Problem statement: Only the lines from the one with "Products (512, 55)" through the end of the material, both ends included, should be retyped exactly.

***** Dataset extract

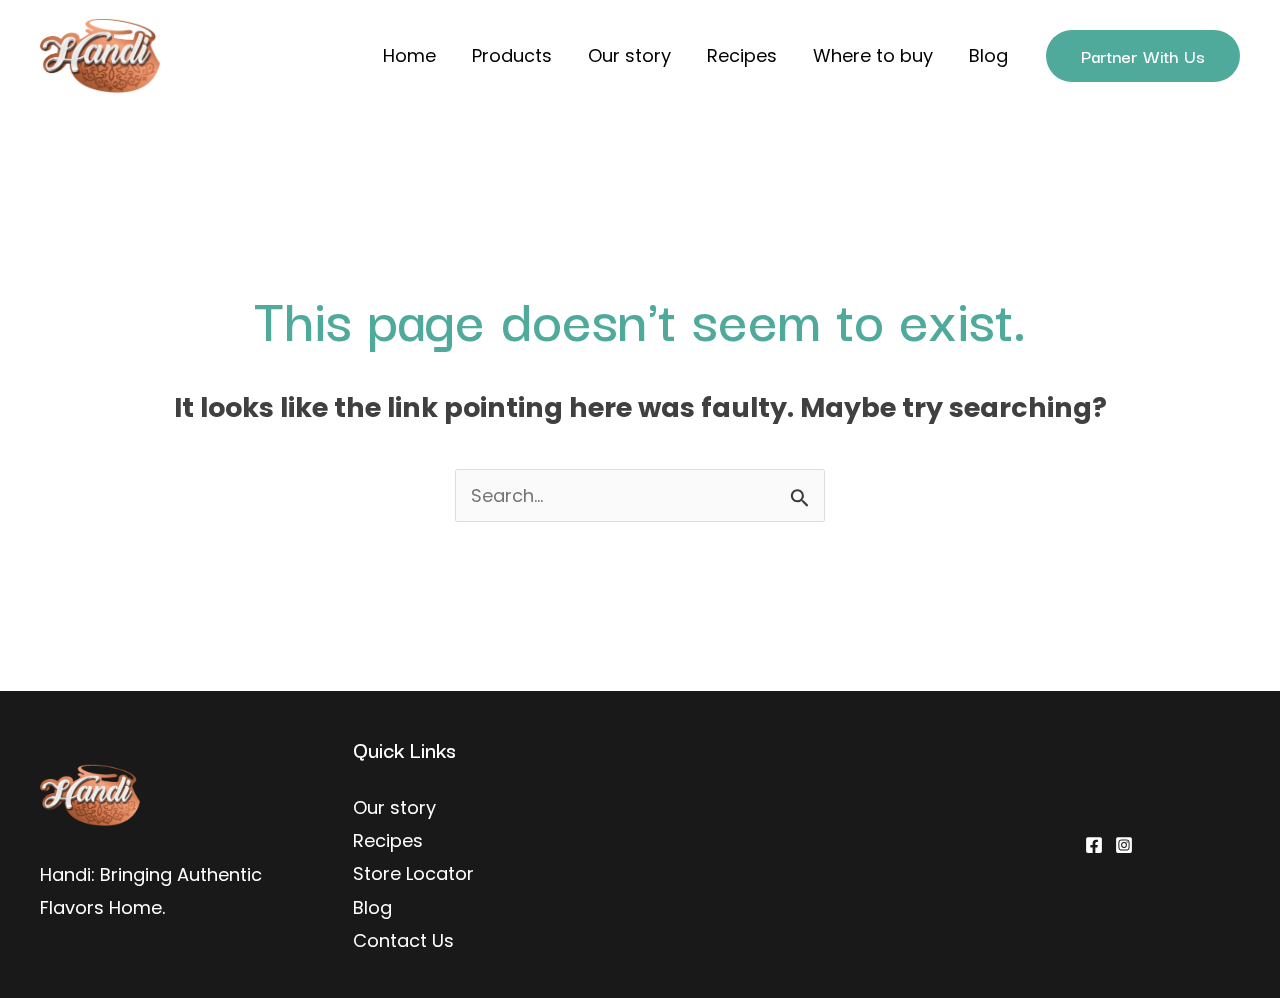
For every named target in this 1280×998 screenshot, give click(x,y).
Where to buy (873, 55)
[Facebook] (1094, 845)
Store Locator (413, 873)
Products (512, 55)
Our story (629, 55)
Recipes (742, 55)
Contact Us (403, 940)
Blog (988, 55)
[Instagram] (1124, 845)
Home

**********

Problem solution:
Products (512, 55)
Our story (629, 55)
Recipes (742, 55)
Contact Us (403, 940)
Blog (988, 55)
[Instagram] (1124, 845)
Home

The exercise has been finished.